(DIRECTIONS) From the text on fuel theft in Mexico below, copy word for word the part from "But he continued" up to and including "over a hundred.".

(TEXT SECTION)
┌──

It’s been a messy operation. When Mr. López Obrador shut down some pipelines in January, to stop the huachicoleros stealing from them, it caused shortages of gasoline in swaths of the country. The fuel thieves have fought back against the police and soldiers, blocking roads with burning cars and ambushing convoys. In January, they hung a banner with a message threatening to kill innocent people if Mr. López Obrador didn’t end the offensive.

But he continued the battle, and it is a battle worth fighting. Mexico’s oil is publicly owned, so when the fuel is looted on a grand scale, it robs the state of money. The government oil monopoly, Pemex, said the huachicoleros took fuel worth 140 billion pesos, or roughly $7.4 billion dollars, over three years. The huachicoleros also contribute to the lawlessness that has seen Mexico’s murder rate rise and rise, with a record 33,300 or so homicides last year. And it is a catastrophic public health risk. When a crowd filled cans from a tapped pipeline in the town of Tlahuelilpan in January, a fireball exploded, burning many alive, leaving others hospitalized and struggling for their lives. The death toll for that disaster reportedly is now well over a hundred.

The fight against fuel theft is fundamentally different from the fight against the illegal drug trade. Trying to force people to stop producing, selling and taking drugs has proved a losing battle in most of the world. In contrast, most countries manage to stop their oil pipelines from being savaged with a basic rule of law.

└──

(DATA EXTRACTS)
┌──

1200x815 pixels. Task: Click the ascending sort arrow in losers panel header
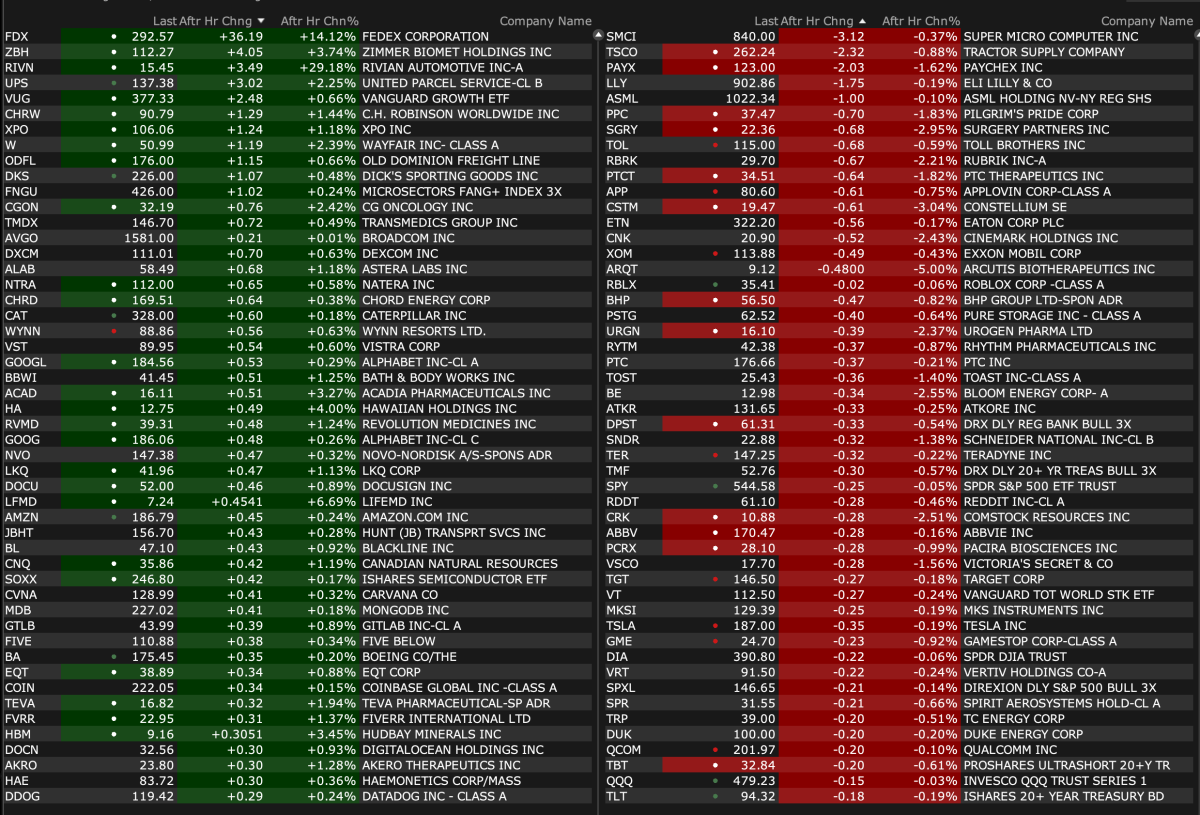pyautogui.click(x=863, y=20)
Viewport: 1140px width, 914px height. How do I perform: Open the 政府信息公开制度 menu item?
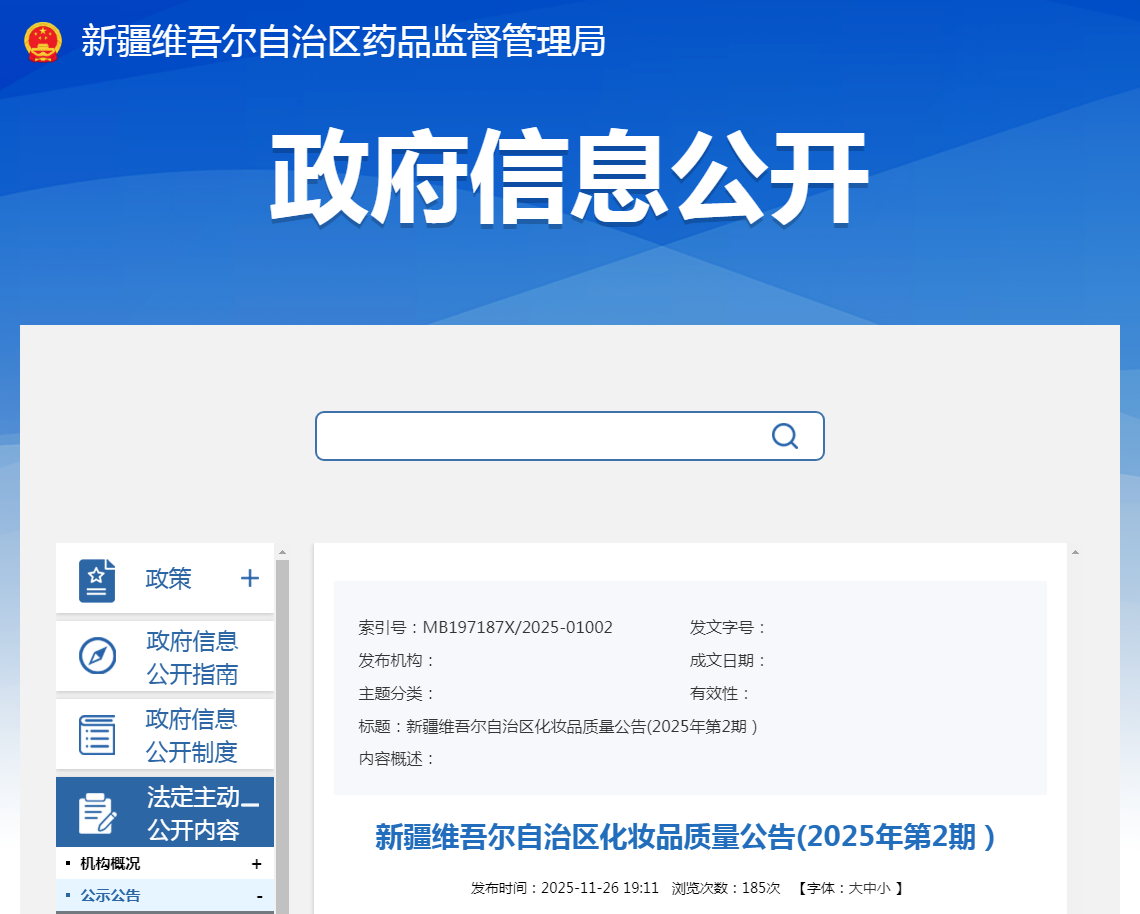tap(165, 734)
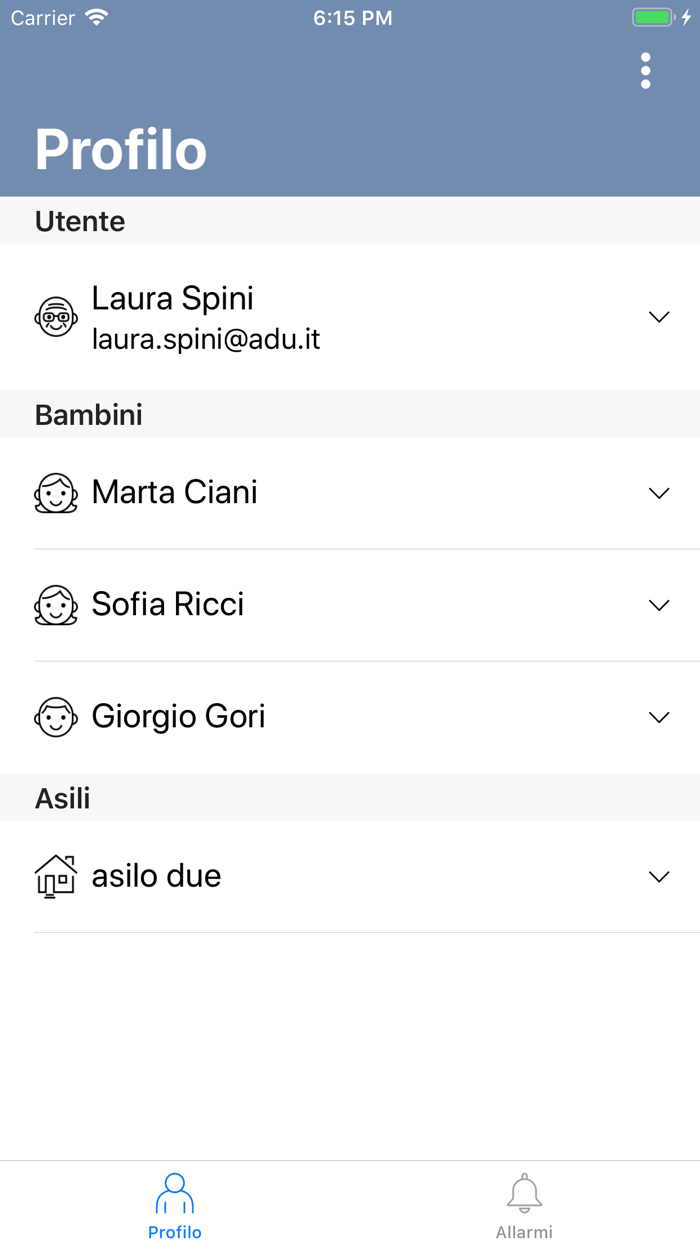Expand the asilo due row chevron
The width and height of the screenshot is (700, 1244).
pyautogui.click(x=659, y=876)

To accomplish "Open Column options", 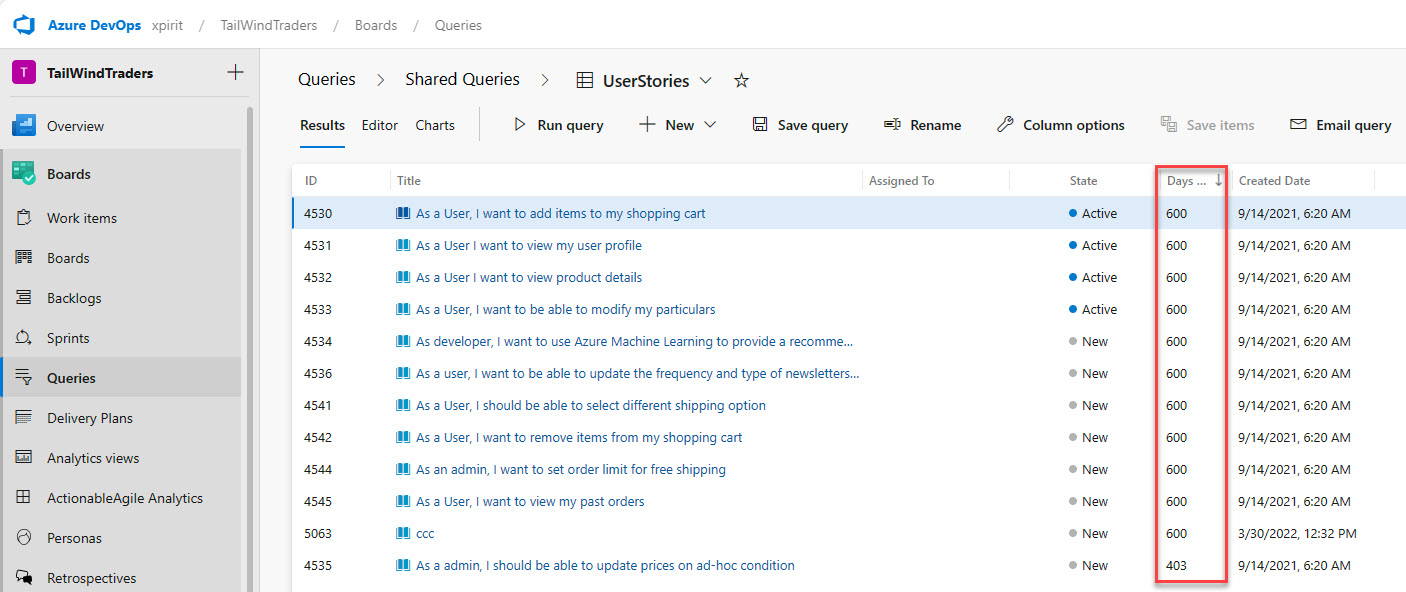I will coord(1061,125).
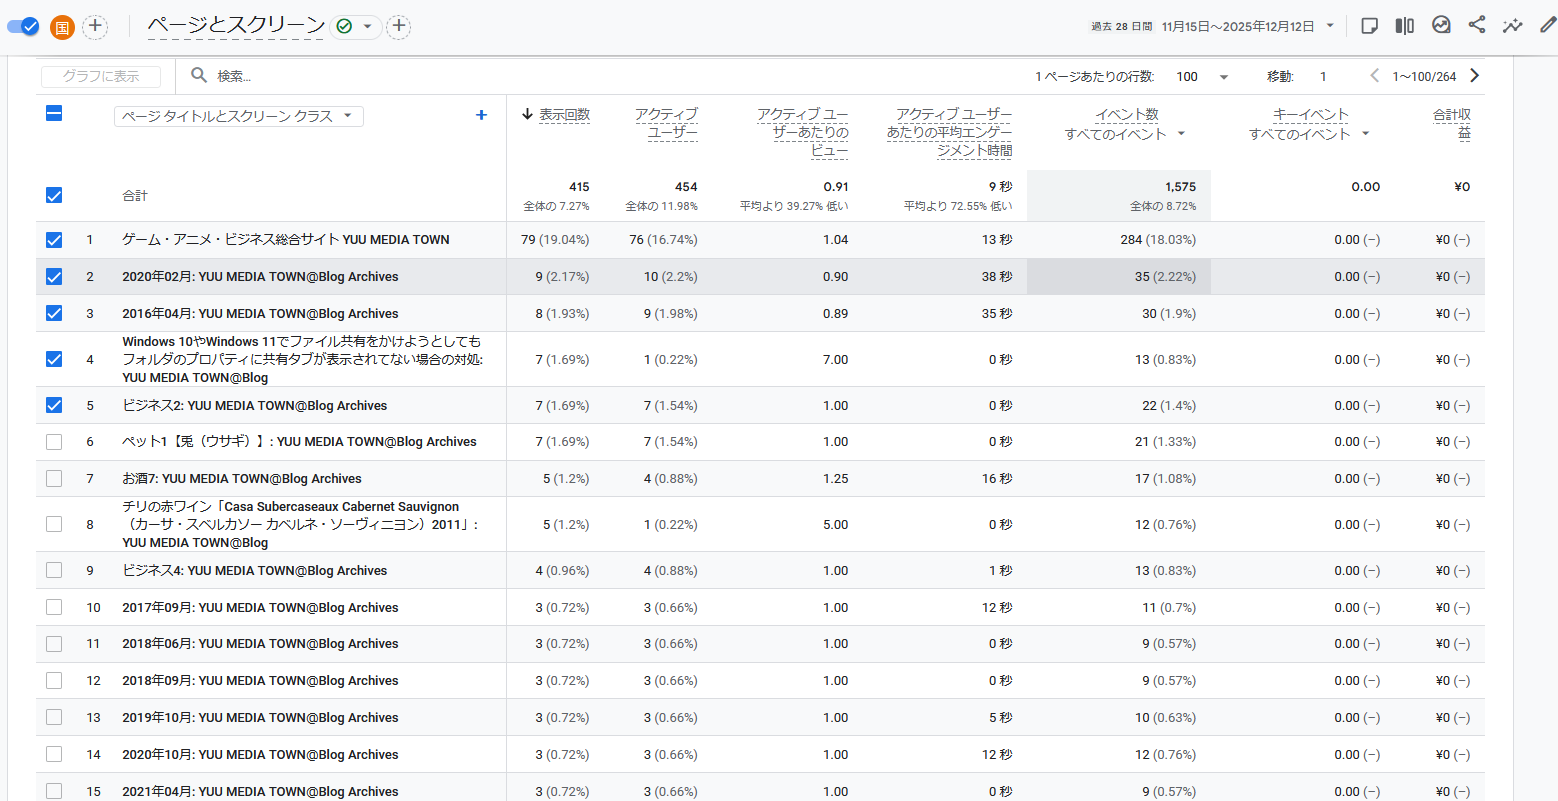The image size is (1558, 801).
Task: Click the edit comparisons columns icon
Action: (1405, 26)
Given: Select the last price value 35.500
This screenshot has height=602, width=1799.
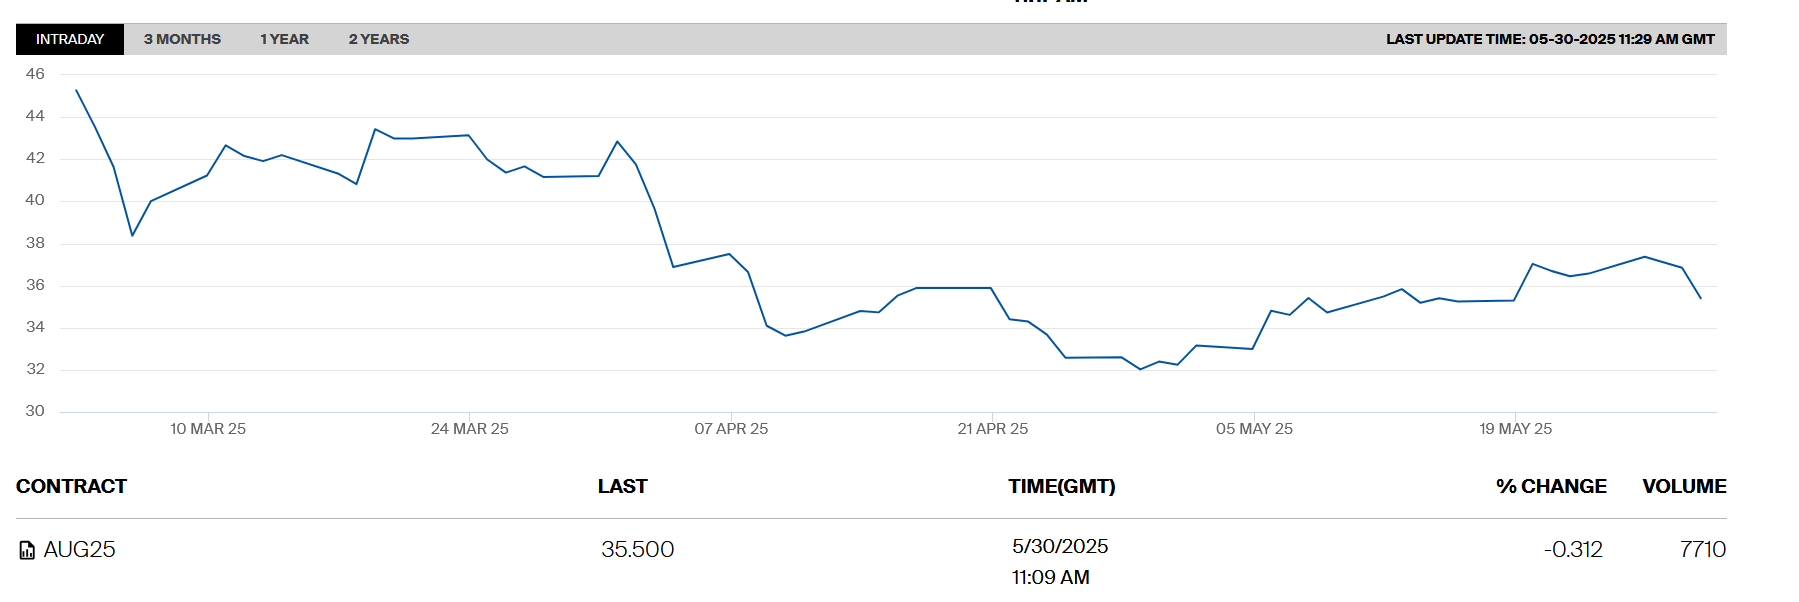Looking at the screenshot, I should pyautogui.click(x=637, y=549).
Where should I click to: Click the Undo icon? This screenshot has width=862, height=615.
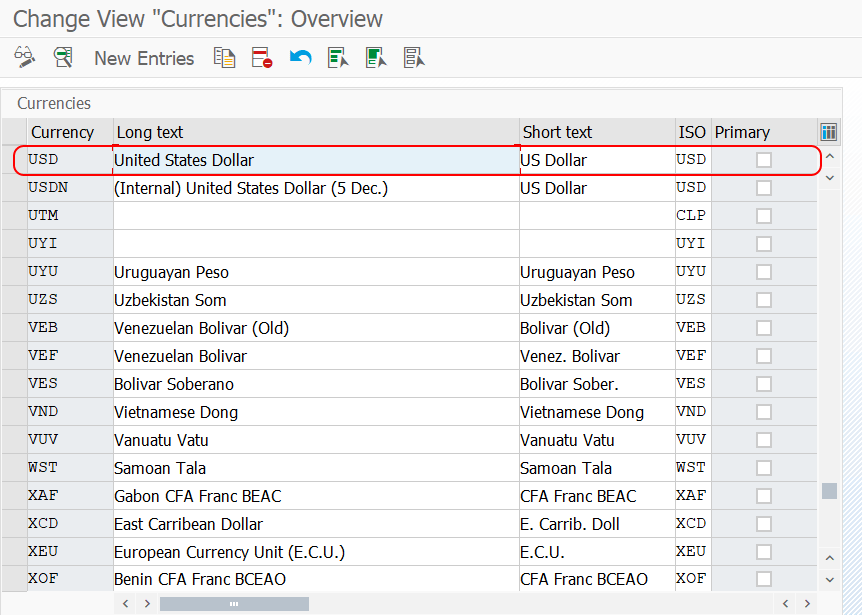click(x=299, y=57)
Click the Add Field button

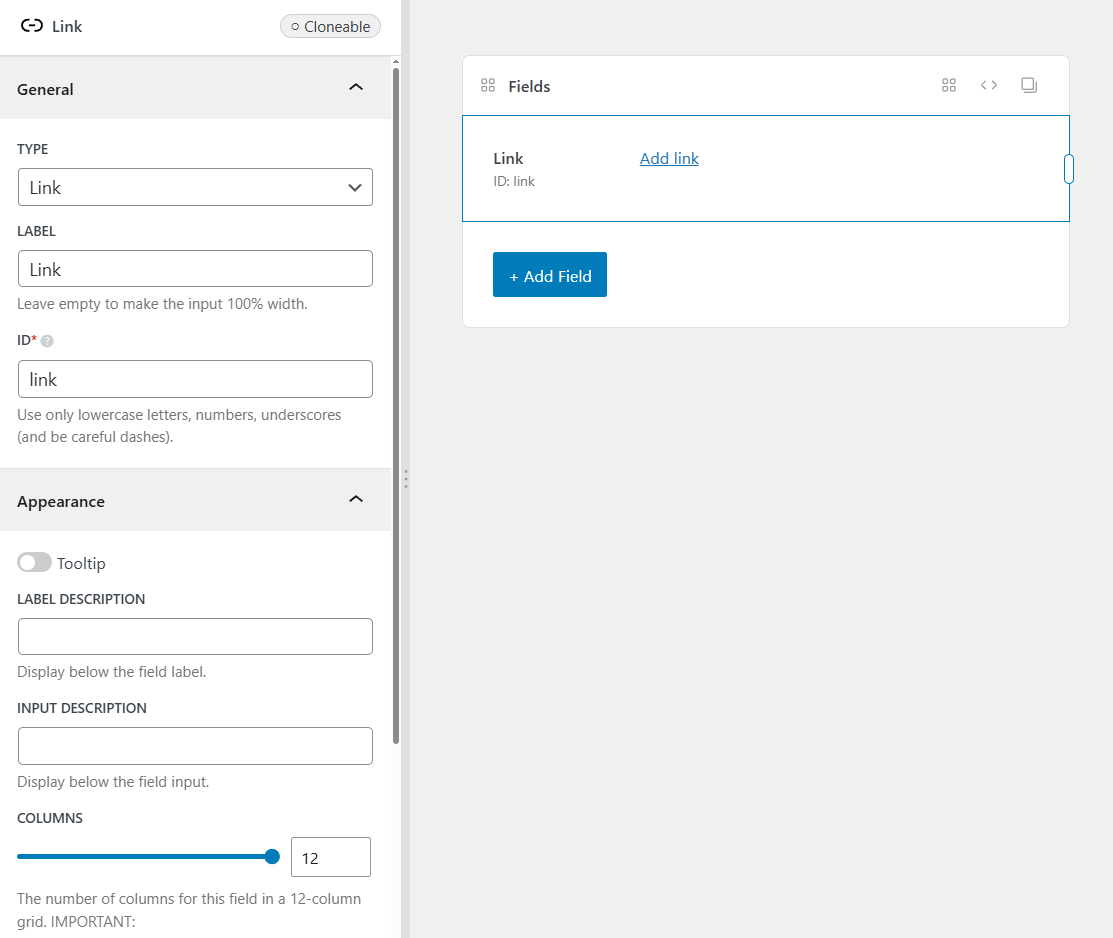click(x=550, y=275)
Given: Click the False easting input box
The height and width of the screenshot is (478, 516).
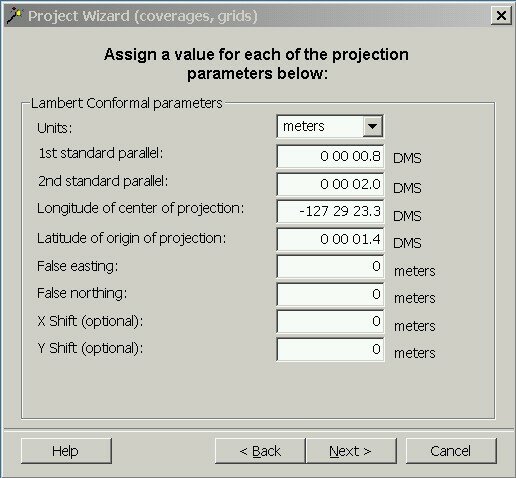Looking at the screenshot, I should (x=330, y=266).
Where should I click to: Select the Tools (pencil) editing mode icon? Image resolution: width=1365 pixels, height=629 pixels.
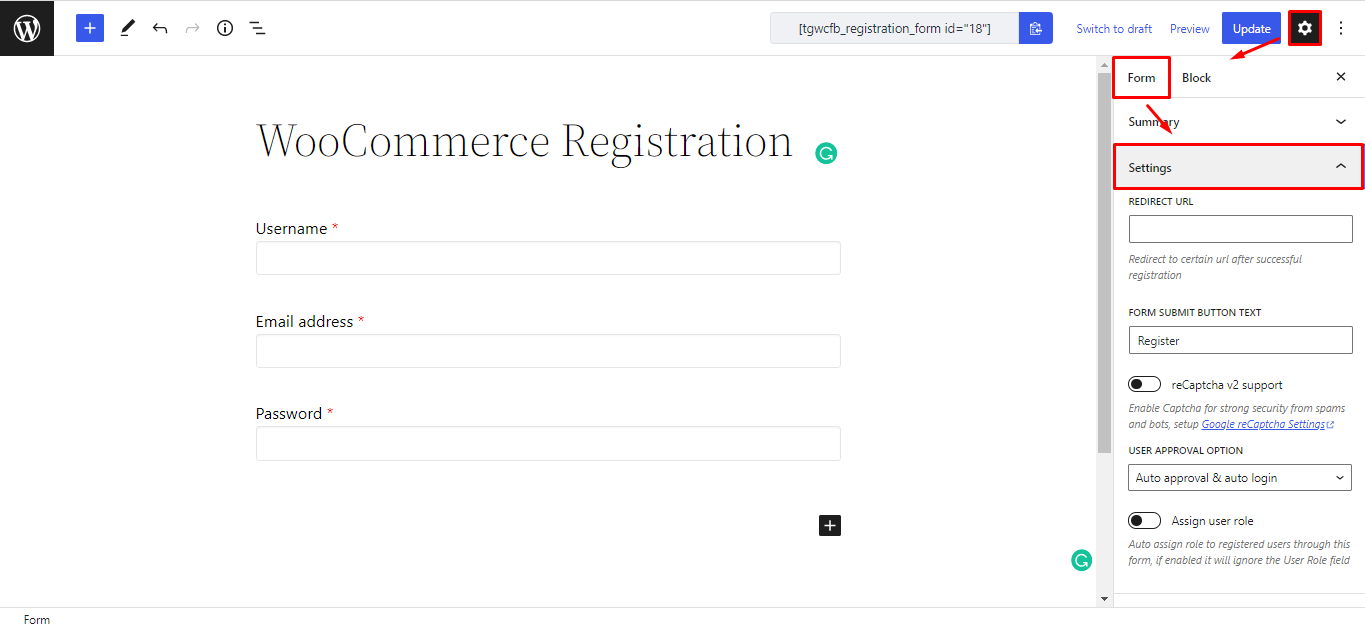[126, 27]
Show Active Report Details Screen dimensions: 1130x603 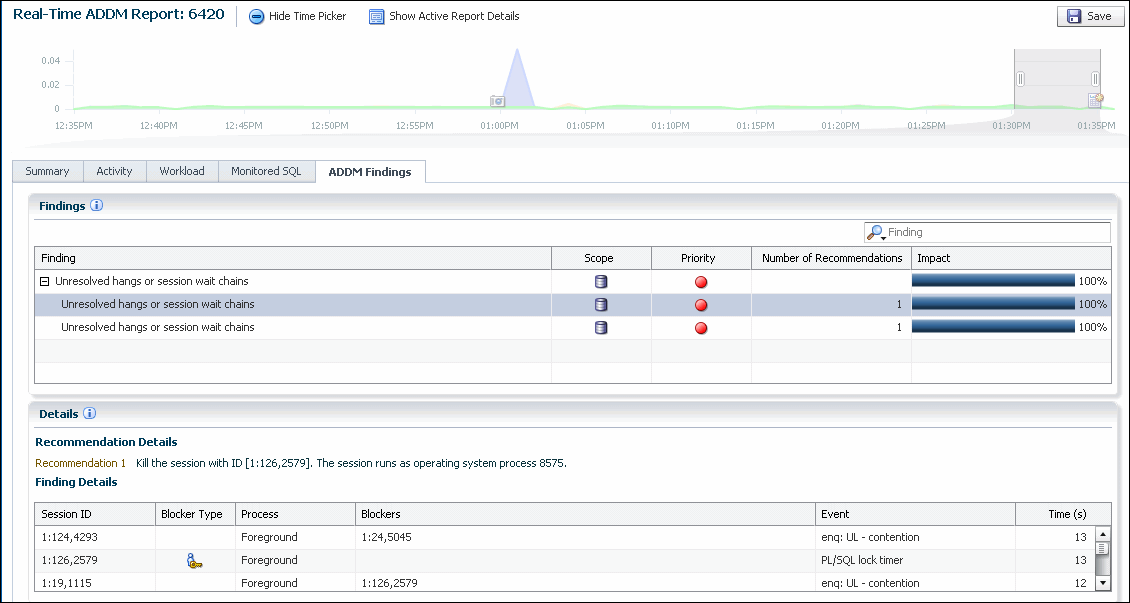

└──

(EXPECTED OUTPUT)
But he continued the battle, and it is a battle worth fighting. Mexico’s oil is publicly owned, so when the fuel is looted on a grand scale, it robs the state of money. The government oil monopoly, Pemex, said the huachicoleros took fuel worth 140 billion pesos, or roughly $7.4 billion dollars, over three years. The huachicoleros also contribute to the lawlessness that has seen Mexico’s murder rate rise and rise, with a record 33,300 or so homicides last year. And it is a catastrophic public health risk. When a crowd filled cans from a tapped pipeline in the town of Tlahuelilpan in January, a fireball exploded, burning many alive, leaving others hospitalized and struggling for their lives. The death toll for that disaster reportedly is now well over a hundred.